Is Your Brand Ready for A Social Media Crisis Based On Today’s Politics

Social media drives narratives.  That cannot be said enough.  Social media can also create a crisis where none existed.  Many brands are finding this out firsthand in the current politically charged and polarized environment.

Today’s consumers expect brands to tell a story and share their values including their political values.  Many brands have for years avoided taking stands on political issues and politicians as they knew such a stand would antagonize some consumers and cost them sales.  Yet more and more brands are finding that they can’t sidestep political issues.  Consumers are taking to social media demanding to know where a brand stands on an issue or political personality.  We have seen this just recently with consumers taking to social media to demand of brands where do they stand on FOX News Channel’s Bill O’Reilly and stories of sexual harassment.  This social media outrage has led numerous advertisers to pull their advertising from his show.

Very often brands are caught unprepared for the social media outrage that creates a crisis for them.  They need to be proactive, especially in this socially media driven world where a tweet on Twitter can be more powerful than the best devised public relations campaign and lead to numerous negative media stories.

What should companies do?

  1. Identify potential issues that consumers care about and might demand to know where the brand stands on the issue.
  2. Identify potential activists, antagonists, supporters, and media that would be involved in such a media crisis.
  3. Practice stimulations of a potential social media crisis driven by the brand’s stand on a particular issue.
  4. Respond at once when the crisis erupts.
  5. Engage on social media. Remember brands are all about engaging consumers on social media about various positive news items.  But too often, they fail to do that when a crisis hits.  That is a mistake.

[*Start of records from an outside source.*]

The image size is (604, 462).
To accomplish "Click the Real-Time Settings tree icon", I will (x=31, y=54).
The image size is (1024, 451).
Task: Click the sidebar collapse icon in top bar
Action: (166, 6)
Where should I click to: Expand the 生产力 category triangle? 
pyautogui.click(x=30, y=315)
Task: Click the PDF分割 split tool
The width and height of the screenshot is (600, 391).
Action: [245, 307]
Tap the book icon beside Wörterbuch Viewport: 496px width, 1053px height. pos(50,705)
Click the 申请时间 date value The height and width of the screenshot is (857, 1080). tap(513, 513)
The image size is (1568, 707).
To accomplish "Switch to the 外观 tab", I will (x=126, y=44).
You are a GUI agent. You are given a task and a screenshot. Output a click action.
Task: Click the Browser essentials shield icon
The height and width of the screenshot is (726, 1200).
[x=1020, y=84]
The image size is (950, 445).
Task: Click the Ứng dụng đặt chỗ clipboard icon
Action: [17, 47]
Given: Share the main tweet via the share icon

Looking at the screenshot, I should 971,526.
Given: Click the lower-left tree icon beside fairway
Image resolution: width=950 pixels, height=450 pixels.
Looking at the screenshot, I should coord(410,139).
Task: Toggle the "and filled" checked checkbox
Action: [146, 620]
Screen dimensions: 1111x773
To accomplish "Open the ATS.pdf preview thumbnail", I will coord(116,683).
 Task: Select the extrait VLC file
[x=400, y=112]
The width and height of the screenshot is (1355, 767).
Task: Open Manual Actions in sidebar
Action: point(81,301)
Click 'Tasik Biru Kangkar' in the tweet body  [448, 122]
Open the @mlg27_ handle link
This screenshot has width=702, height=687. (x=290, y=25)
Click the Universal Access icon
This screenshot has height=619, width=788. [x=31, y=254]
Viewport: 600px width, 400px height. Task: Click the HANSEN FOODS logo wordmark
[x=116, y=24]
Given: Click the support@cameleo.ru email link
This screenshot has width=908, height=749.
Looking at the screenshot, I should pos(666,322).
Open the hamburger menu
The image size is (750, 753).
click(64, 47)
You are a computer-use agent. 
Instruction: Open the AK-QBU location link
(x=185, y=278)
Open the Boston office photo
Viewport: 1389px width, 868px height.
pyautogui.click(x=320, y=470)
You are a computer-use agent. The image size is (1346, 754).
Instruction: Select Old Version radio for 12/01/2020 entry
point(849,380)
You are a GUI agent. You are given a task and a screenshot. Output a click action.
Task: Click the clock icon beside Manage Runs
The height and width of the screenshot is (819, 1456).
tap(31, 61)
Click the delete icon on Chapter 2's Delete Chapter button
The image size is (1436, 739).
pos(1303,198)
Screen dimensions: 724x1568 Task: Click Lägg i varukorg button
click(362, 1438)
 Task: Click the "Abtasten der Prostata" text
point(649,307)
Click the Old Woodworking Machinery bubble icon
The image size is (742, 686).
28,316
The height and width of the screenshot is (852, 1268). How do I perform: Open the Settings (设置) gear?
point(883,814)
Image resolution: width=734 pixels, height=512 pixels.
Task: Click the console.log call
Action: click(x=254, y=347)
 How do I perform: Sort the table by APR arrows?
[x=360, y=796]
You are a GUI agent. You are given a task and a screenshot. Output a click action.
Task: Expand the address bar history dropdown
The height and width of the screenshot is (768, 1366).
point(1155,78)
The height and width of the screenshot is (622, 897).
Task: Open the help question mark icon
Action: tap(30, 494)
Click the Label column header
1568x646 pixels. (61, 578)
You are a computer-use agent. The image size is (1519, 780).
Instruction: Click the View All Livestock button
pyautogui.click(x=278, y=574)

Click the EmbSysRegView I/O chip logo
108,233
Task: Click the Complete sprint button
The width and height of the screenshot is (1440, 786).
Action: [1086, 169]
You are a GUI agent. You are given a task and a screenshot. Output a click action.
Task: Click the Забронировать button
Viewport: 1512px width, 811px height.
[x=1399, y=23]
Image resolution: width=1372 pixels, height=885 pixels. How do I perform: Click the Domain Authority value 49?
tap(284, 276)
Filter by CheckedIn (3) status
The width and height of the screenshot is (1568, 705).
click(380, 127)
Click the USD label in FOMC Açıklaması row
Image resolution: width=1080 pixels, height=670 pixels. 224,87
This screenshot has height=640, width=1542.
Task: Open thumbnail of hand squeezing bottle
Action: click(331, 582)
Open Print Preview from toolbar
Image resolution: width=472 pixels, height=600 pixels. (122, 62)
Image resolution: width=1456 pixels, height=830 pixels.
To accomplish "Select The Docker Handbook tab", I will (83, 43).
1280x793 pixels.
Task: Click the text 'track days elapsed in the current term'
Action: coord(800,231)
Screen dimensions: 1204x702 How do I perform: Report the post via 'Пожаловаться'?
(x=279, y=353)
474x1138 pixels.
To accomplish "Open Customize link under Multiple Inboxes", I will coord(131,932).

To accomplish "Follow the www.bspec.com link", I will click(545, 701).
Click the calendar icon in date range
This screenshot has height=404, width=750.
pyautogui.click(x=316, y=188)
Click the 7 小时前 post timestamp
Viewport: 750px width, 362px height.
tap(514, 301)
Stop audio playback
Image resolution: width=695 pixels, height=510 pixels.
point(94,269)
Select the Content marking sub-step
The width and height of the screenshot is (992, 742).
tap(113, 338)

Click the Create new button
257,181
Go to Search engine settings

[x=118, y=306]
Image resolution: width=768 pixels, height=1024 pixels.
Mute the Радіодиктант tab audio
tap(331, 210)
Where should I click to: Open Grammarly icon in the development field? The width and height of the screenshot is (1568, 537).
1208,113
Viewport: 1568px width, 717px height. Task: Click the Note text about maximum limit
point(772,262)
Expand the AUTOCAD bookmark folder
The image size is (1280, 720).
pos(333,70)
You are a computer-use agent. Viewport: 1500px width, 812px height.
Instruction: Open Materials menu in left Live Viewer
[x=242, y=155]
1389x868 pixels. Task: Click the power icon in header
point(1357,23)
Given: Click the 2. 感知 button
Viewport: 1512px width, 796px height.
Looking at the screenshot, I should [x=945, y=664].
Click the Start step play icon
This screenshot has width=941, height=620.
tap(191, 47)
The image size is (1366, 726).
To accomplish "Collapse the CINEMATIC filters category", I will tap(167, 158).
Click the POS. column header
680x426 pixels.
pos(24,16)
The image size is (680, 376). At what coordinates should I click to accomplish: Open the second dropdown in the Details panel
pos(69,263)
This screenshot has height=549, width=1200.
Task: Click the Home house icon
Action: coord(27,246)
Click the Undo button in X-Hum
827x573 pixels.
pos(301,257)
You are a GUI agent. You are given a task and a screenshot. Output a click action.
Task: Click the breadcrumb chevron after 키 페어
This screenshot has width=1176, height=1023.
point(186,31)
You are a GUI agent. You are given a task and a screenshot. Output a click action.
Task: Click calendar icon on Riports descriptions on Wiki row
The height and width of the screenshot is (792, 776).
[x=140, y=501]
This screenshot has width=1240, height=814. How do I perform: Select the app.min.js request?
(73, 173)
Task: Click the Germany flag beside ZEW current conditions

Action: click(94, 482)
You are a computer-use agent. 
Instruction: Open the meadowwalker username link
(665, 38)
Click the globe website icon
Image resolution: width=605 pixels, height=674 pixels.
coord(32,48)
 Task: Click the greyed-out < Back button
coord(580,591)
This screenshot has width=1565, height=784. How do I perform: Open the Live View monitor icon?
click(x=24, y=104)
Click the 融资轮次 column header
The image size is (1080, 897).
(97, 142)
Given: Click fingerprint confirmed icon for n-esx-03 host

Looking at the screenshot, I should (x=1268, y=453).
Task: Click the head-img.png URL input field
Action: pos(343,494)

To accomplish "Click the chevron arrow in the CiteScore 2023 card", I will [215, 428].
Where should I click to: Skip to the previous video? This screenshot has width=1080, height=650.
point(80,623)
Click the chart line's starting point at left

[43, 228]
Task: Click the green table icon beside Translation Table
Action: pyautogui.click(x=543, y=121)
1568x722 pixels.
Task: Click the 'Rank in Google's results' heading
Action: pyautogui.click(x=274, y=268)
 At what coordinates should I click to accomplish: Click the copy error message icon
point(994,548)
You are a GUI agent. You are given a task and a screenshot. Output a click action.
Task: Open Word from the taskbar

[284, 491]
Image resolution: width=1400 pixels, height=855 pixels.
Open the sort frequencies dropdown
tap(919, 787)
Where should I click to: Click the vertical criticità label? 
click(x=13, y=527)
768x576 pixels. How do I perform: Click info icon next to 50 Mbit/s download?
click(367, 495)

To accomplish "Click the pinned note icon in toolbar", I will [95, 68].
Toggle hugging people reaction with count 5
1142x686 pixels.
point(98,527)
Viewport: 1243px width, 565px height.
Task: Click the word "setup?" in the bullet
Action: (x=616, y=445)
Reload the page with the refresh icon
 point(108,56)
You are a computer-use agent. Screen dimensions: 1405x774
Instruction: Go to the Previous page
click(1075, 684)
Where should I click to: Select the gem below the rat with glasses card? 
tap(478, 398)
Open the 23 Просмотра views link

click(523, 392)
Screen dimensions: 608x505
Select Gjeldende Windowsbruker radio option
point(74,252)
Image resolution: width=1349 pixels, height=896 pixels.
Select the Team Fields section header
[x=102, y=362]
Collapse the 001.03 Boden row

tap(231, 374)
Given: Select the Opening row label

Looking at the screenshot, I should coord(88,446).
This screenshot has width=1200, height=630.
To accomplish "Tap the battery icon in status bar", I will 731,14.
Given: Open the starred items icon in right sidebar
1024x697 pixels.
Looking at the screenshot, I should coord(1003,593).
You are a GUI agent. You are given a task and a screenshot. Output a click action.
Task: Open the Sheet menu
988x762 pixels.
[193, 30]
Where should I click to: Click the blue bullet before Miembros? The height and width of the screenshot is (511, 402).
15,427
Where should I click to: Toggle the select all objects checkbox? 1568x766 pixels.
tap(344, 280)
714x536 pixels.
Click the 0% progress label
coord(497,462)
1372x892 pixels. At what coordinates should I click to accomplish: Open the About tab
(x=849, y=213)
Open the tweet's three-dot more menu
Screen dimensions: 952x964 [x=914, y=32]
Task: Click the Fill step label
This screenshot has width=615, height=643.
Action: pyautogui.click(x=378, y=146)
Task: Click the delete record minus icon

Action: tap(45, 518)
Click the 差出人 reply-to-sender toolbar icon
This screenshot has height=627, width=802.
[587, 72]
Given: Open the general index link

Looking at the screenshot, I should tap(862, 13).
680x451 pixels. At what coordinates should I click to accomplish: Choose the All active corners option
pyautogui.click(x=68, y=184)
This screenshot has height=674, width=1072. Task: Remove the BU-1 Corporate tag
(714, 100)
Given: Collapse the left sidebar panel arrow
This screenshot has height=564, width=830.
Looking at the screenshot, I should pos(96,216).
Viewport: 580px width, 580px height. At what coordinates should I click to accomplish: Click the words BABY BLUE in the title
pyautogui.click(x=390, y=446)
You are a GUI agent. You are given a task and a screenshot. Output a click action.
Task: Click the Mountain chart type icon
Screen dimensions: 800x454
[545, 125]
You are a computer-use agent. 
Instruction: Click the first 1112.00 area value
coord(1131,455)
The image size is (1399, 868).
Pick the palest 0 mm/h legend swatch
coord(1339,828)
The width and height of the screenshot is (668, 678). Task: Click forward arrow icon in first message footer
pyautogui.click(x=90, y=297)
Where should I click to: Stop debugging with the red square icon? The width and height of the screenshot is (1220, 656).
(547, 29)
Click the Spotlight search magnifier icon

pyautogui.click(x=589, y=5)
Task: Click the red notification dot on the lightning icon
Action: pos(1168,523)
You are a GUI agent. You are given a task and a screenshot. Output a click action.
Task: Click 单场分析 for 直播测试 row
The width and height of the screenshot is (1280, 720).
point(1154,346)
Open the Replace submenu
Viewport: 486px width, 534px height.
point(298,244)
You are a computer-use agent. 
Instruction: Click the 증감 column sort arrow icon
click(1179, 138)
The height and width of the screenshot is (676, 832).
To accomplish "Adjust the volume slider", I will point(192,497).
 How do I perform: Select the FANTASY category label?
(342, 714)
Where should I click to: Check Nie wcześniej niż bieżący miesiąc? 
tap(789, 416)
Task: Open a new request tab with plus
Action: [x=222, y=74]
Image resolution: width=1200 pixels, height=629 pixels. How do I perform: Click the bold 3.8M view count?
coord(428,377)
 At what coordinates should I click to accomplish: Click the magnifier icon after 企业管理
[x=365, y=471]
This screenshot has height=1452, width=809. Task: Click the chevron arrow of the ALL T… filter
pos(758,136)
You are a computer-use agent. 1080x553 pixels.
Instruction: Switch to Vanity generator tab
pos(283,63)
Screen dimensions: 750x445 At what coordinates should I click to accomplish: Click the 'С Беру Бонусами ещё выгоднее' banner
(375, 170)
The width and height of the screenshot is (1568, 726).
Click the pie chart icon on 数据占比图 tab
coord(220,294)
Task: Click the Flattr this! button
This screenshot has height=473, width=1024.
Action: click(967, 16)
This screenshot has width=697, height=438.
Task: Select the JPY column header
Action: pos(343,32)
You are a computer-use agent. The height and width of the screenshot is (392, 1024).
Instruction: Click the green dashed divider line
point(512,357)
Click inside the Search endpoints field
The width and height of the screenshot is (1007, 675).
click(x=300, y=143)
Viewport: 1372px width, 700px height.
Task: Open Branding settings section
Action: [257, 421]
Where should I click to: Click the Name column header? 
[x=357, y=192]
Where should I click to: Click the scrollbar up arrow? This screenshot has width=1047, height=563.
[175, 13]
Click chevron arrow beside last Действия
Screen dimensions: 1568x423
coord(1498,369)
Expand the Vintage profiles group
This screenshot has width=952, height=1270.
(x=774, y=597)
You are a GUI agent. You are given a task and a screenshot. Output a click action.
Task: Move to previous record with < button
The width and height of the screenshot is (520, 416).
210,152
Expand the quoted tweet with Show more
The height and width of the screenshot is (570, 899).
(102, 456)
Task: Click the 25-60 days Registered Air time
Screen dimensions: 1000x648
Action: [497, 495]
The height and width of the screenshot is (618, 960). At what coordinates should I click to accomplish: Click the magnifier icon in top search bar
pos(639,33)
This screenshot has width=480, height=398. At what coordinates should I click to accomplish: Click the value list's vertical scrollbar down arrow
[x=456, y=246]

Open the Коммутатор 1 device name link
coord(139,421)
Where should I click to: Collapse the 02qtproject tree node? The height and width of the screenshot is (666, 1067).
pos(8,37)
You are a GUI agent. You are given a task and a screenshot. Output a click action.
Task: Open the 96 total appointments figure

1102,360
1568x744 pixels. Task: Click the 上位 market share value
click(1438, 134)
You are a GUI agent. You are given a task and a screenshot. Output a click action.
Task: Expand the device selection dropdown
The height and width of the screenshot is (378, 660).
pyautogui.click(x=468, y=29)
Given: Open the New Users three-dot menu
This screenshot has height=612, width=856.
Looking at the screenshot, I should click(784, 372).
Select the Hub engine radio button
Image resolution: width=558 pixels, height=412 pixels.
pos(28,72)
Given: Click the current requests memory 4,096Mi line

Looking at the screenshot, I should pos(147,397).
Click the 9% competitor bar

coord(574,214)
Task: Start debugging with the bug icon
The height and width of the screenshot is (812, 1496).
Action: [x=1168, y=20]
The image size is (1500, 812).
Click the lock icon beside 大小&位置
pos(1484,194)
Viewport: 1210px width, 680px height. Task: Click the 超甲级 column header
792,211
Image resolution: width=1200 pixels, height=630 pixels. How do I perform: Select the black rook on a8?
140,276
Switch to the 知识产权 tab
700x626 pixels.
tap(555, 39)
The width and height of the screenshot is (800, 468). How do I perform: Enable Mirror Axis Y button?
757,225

A crisis can happen at any time.  In today’s polarized world social media often both creates and defines a crisis.  To survive such a crisis, a brand must be ready.

 

The Two Key Components of Successful PR For A Startup

Startups are emerging everyday.  A lasting impact of the Great Recession is the number of people starting companies on their own.  One of the key things that these new companies need is publicity.

Why?

  1. It gets the company’s name out to the public, creating brand awareness.
  2. It allows the company a chance to attract investors.

Yet despite knowing this many startups struggle over what they need to do to achieve publicity.  Sometimes they launch a publicity campaign before they are ready for prime time or other times they try to incorporate a variety of components in their publicity campaigns instead of concentrating on the two most important pieces of startup publicity – media relations and the company blog.

Media relations and the company’s blog are without a doubt, the most essential public relations pieces for any startup.  Without those two pieces nothing else matters, in terms of publicity.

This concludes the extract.